检测阶段,为每个特征连接了两个全卷积层,分别用于回归和分类。每个像素点设置了6个anchor,三对不同比例,bbox检测范围和SSD一样。然后,使用0.05的threshold作为阈值来过滤掉大部分低分值的anchor。然后使用oft-NMS 进行后期处理,留下更精确的bbox。将threshold降为0.01可以得到更好的检测结果,但速度会慢。
基于tensorflow实现的focal loss:

import tensorflow as tf

def calc_focal_loss(cls_outputs, cls_targets, alpha=0.25, gamma=2.0):
    """
    Args:
        cls_outputs: [batch_size, num_anchors, num_classes]
        cls_targets: [batch_size, num_anchors, num_classes]
    Returns:
        cls_loss: [batch_size]
    Compute focal loss:
        FL = -(1 - pt)^gamma * log(pt), where pt = p if y == 1 else 1 - p
        cf. https://arxiv.org/pdf/1708.02002.pdf
    """
    positive_mask = tf.equal(cls_targets, 1.0)
    pos = tf.where(positive_mask, 1.0 - cls_outputs, tf.zeros_like(cls_outputs))
    neg = tf.where(positive_mask, tf.zeros_like(cls_outputs), cls_outputs)
    pos_loss = - alpha * tf.pow(pos, gamma) * tf.log(tf.clip_by_value(cls_outputs, 1e-15, 1.0))
    neg_loss = - (1 - alpha) * tf.pow(neg, gamma) * tf.log(tf.clip_by_value(1.0 - cls_outputs, 1e-15, 1.0))
    loss = tf.reduce_sum(pos_loss + neg_loss, axis=[1, 2])
    return loss
    
def calc_cls_loss(cls_outputs, cls_targets, positive_flag):
    batch_size = tf.shape(cls_outputs)[0]
    num_anchors = tf.to_float(tf.shape(cls_outputs)[1])
    num_positives = tf.reduce_sum(positive_flag, axis=-1) # shape: [batch_size,]
    num_negatives = tf.minimum(3 * num_positives, num_anchors - num_positives) # neg_pos_ratio is 3
    negative_mask = tf.greater(num_negatives, 0)

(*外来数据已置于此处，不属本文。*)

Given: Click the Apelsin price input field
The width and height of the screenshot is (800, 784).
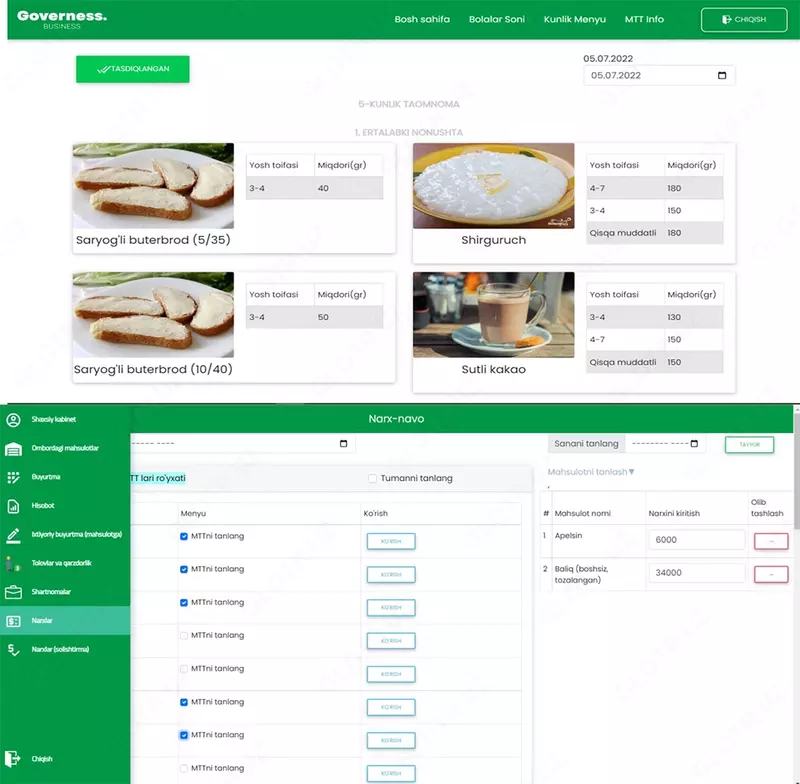Looking at the screenshot, I should 696,540.
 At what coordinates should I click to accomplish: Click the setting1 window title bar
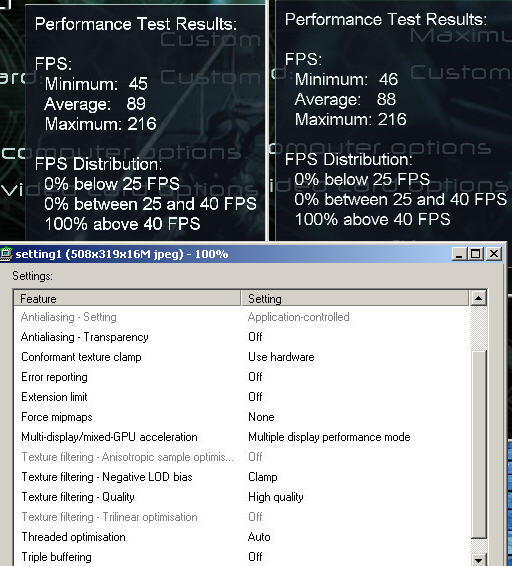(231, 254)
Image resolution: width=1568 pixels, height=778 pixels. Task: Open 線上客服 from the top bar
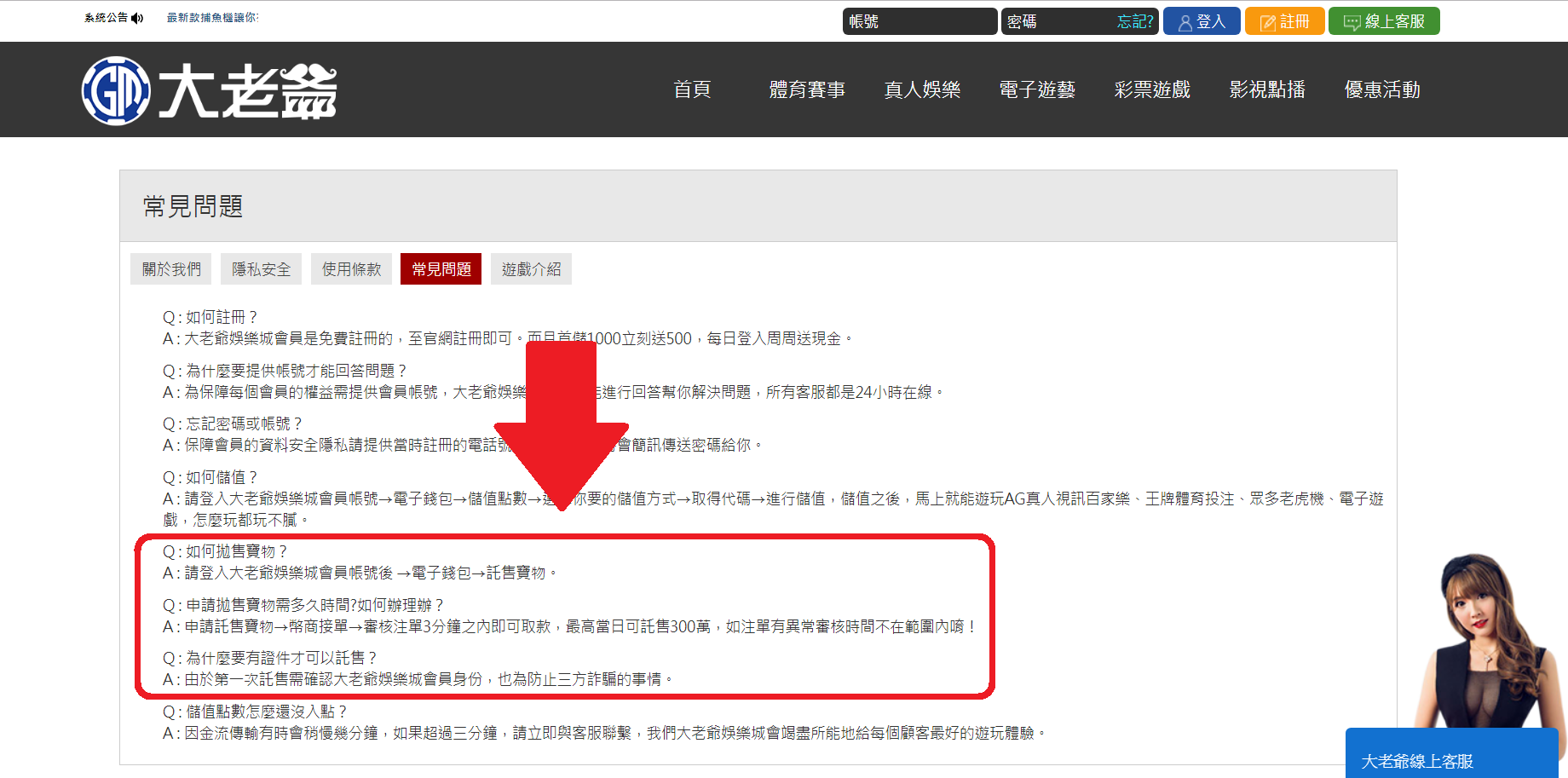coord(1383,21)
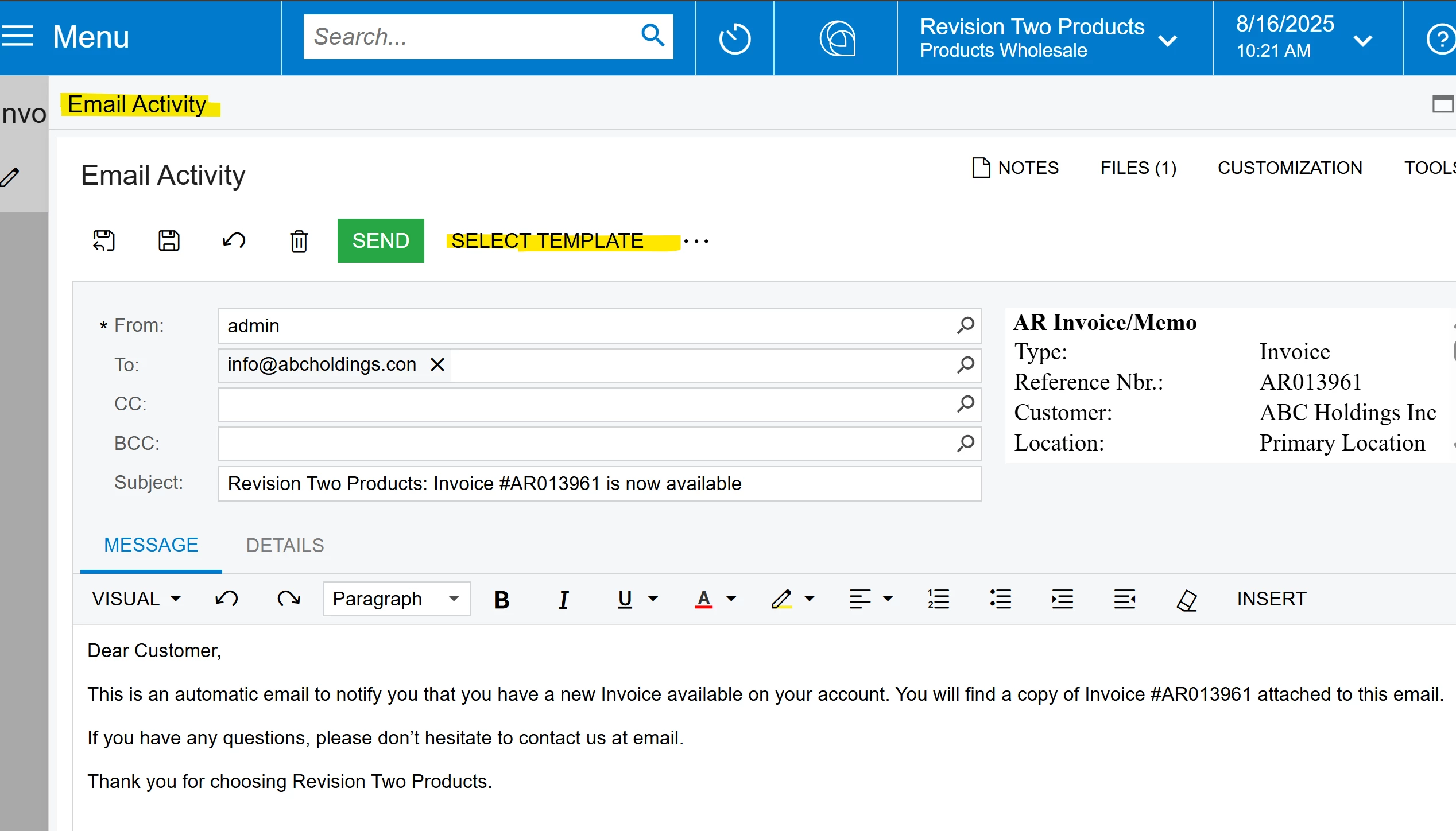Click the Save disk icon

pyautogui.click(x=169, y=240)
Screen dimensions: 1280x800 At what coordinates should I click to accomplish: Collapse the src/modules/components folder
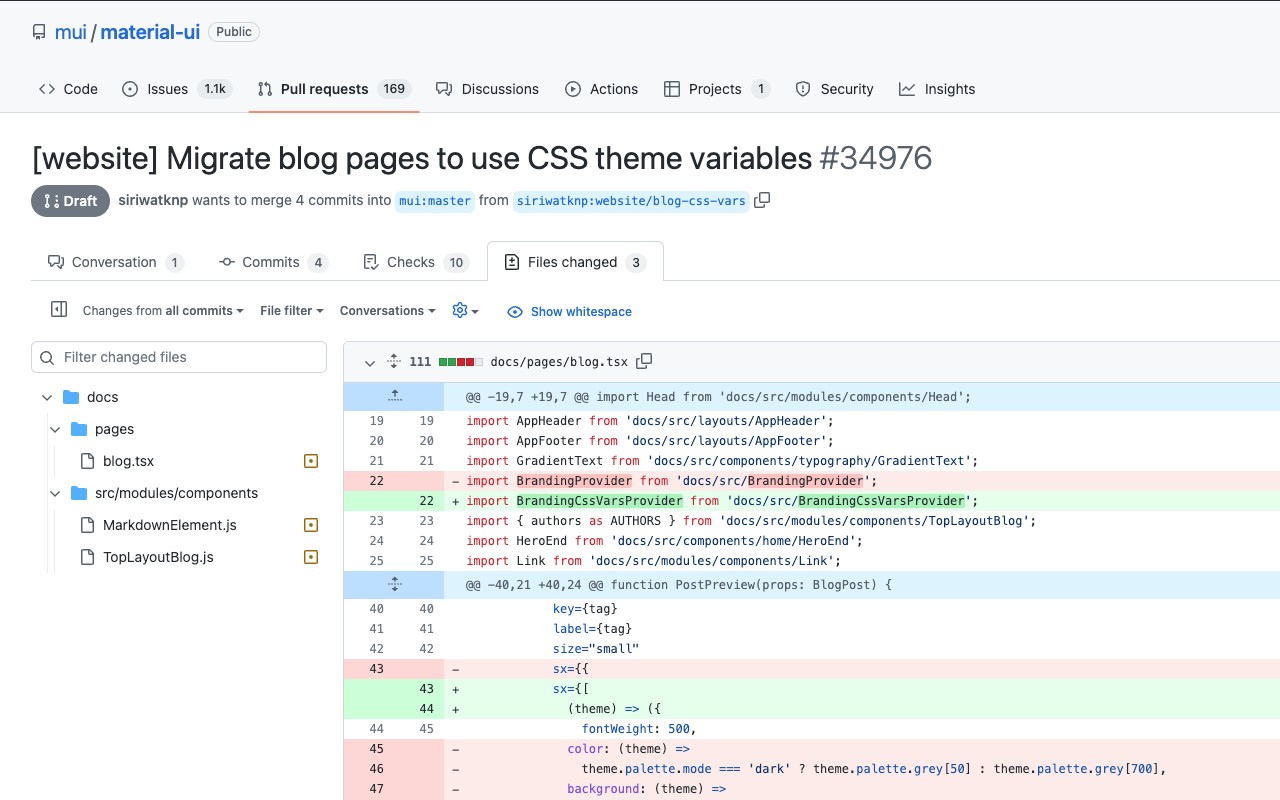click(x=56, y=493)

    cls_outputs = tf.clip_by_value(cls_outputs, 1e-15, 1 - 1e-15)
    conf_loss = -tf.reduce_sum(cls_targets * tf.log(cls_outputs), axis=-1)
    pos_conf_loss = tf.reduce_sum(conf_loss * positive_flag, axis=1) 
    
    has_min = tf.to_float(tf.reduce_any(negative_mask)) # would be 0.0 if ALL num_neg are 0
    num_neg = tf.concat(axis=0, values=[num_negatives, [(1 - has_min) * 100]])
    # minimum value under the condition the value > 0
    num_neg_batch = tf.reduce_min(tf.boolean_mask(num_negatives, tf.greater(num_negatives, 0)))
    num_neg_batch = tf.to_int32(num_neg_batch)
    max_confs = tf.reduce_max(cls_outputs[:, :, 1:], axis=2) # except backgound class
    _, indices = tf.nn.top_k(max_confs * (1 - positive_flag), k=num_neg_batch)
    batch_idx = tf.expand_dims(tf.range(0, batch_size), 1)
    batch_idx = tf.tile(batch_idx, (1, num_neg_batch))
    full_indices = (tf.reshape(batch_idx, [-1]) * tf.to_int32(num_anchors) + tf.reshape(indices, [-1]))
    neg_conf_loss = tf.gather(tf.reshape(conf_loss, [-1]), full_indices)
    neg_conf_loss = tf.reshape(neg_conf_loss, [batch_size, num_neg_batch])
    neg_conf_loss = tf.reduce_sum(neg_conf_loss, axis=1)

    cls_loss = pos_conf_loss + neg_conf_loss
    cls_loss /= (num_positives + tf.to_float(num_neg_batch))
    return cls_loss
    
def calc_box_loss(box_outputs, box_targets, positive_flag, delta=0.1):
    num_positives = tf.reduce_sum(positive_flag, axis=-1) # shape: [batch_size,]
    normalizer = num_positives * 4
    normalizer = tf.where(tf.not_equal(normalizer, 0), normalizer, tf.ones_like(normalizer)) # to avoid division by 0

    loss_scale = 2.0 - box_targets[:, :, 2:3] * box_targets[:, :, 3:4]

    sq_loss = 0.5 * (box_targets - box_outputs) ** 2
    abs_loss = 0.5 * delta ** 2 + delta * (tf.abs(box_outputs - box_targets) - delta)
    l1_loss = tf.where(tf.less(tf.abs(box_outputs - box_targets), delta), sq_loss, abs_loss)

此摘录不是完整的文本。